►

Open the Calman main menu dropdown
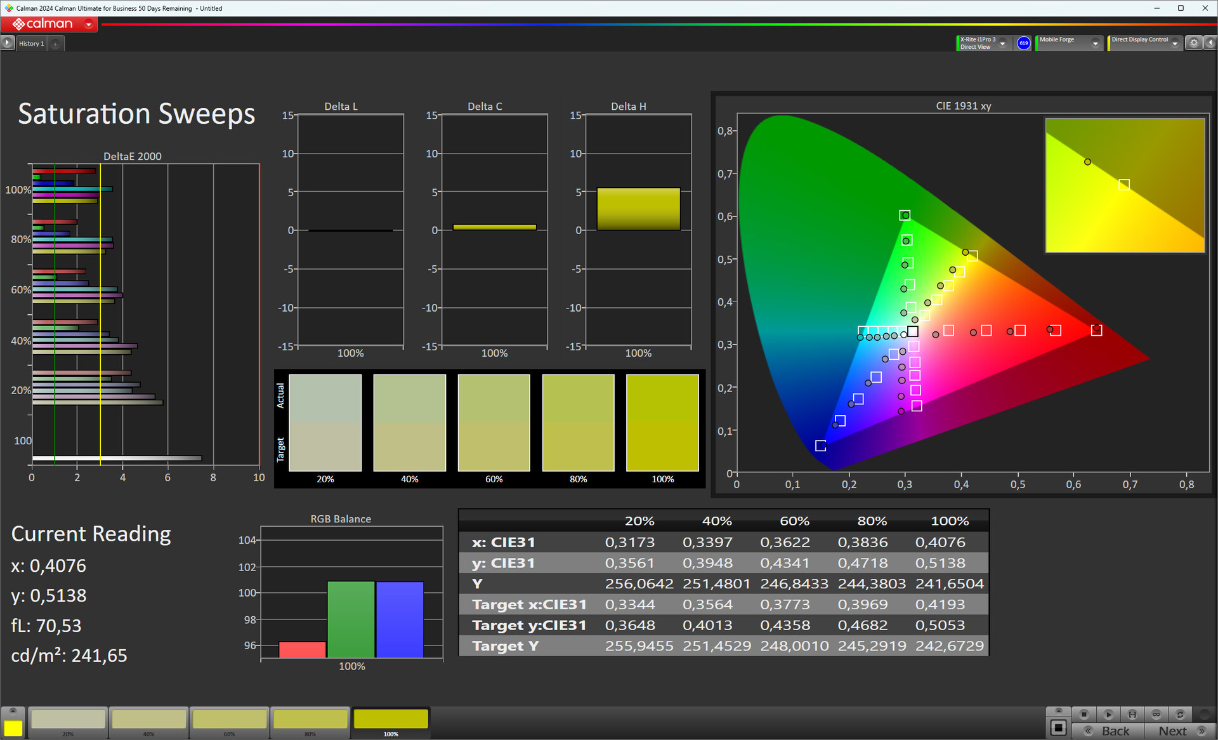1218x740 pixels. point(89,24)

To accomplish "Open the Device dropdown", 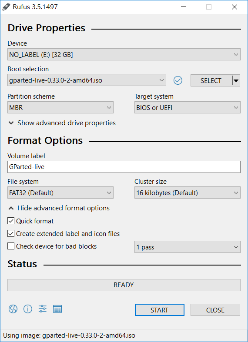I will 124,54.

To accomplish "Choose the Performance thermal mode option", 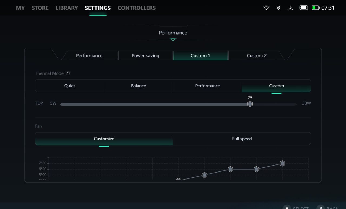I will 207,86.
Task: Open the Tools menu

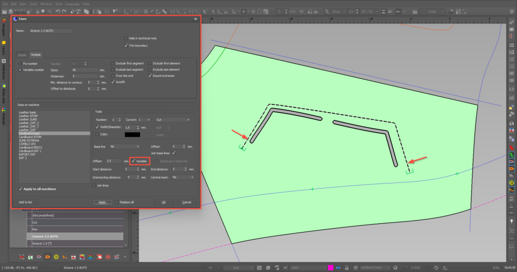Action: (33, 4)
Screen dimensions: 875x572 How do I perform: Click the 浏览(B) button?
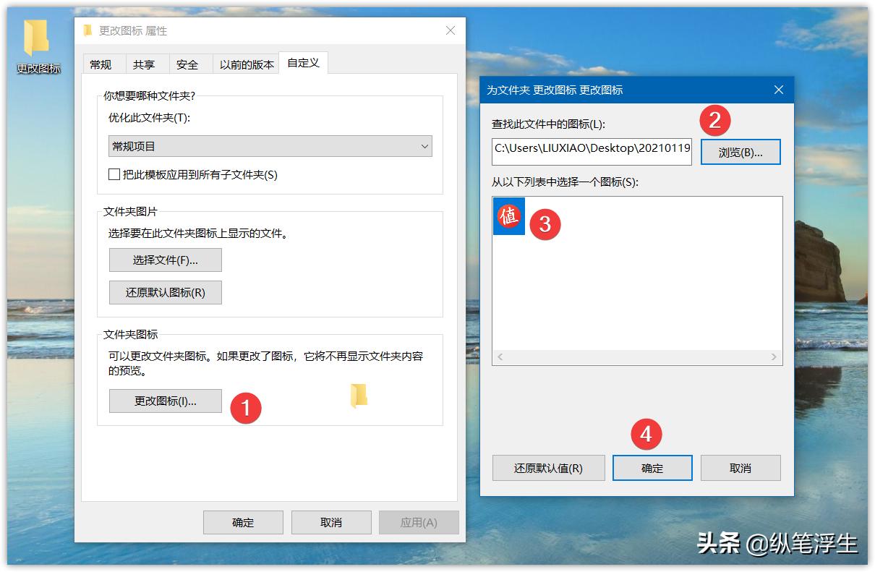tap(740, 151)
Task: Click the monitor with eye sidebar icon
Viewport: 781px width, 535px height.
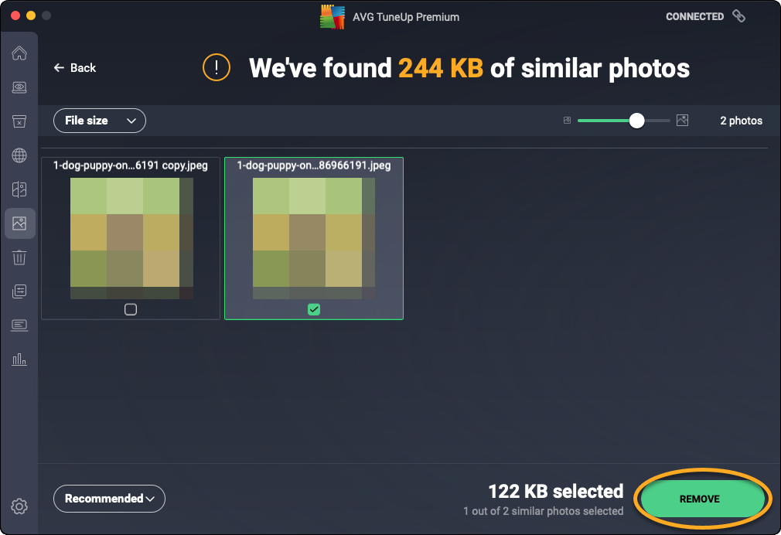Action: [19, 87]
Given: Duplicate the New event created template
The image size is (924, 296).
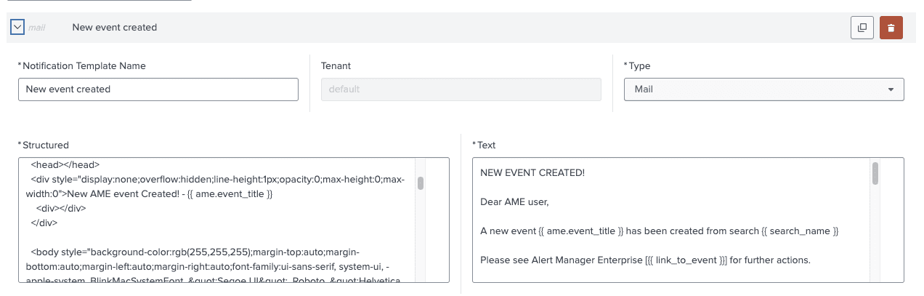Looking at the screenshot, I should (862, 28).
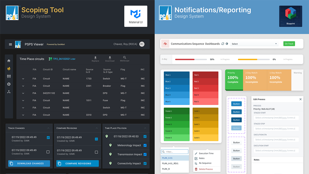Select the flame icon in the PSPS sidebar
The image size is (309, 174).
point(9,69)
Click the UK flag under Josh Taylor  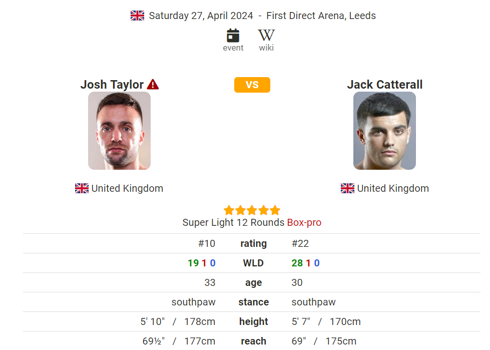click(x=82, y=188)
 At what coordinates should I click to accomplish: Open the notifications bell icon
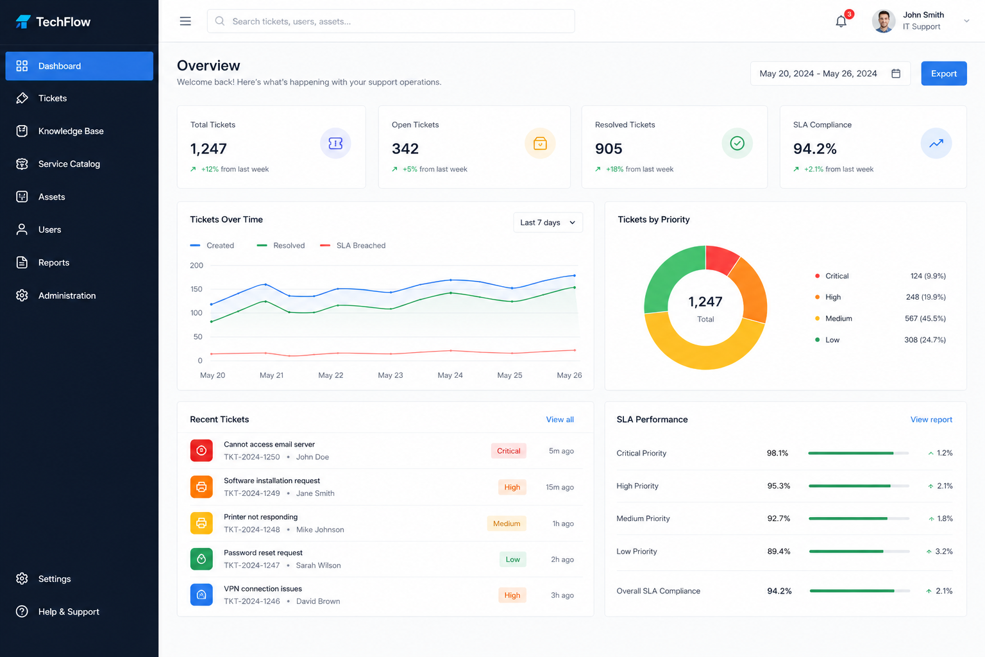pyautogui.click(x=841, y=21)
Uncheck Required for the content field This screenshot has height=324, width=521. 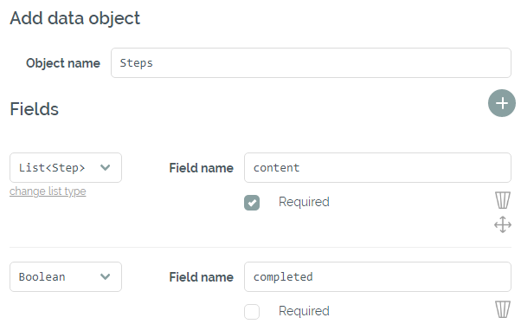tap(252, 203)
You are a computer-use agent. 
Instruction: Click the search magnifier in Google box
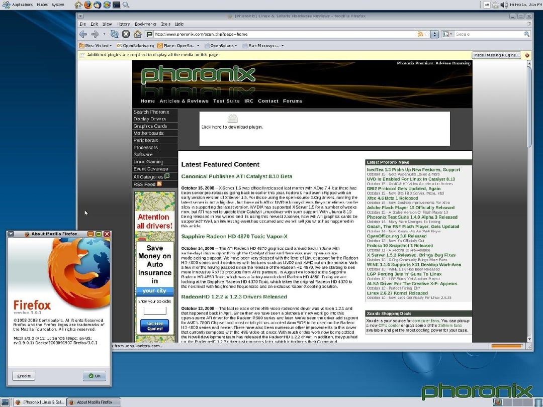(527, 34)
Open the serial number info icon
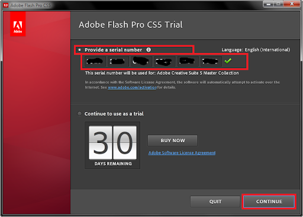The image size is (303, 217). click(149, 50)
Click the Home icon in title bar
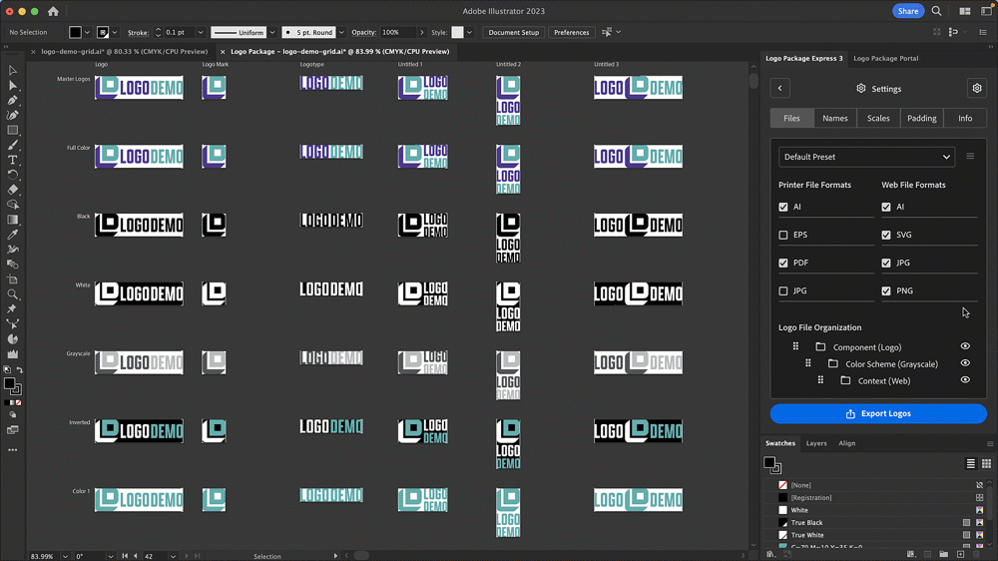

◄

## Problem statement
Rewrite the items from the line with "You are a computer-use agent." through the end of the items, swapping "magnifier" for "magnifying glass" and changing nothing else. Leave the pictures out.

## Response to this task
You are a computer-use agent. 
Instruction: Click the search magnifying glass in Google box
(527, 34)
Open the serial number info icon
The image size is (303, 217). click(149, 50)
Click the Home icon in title bar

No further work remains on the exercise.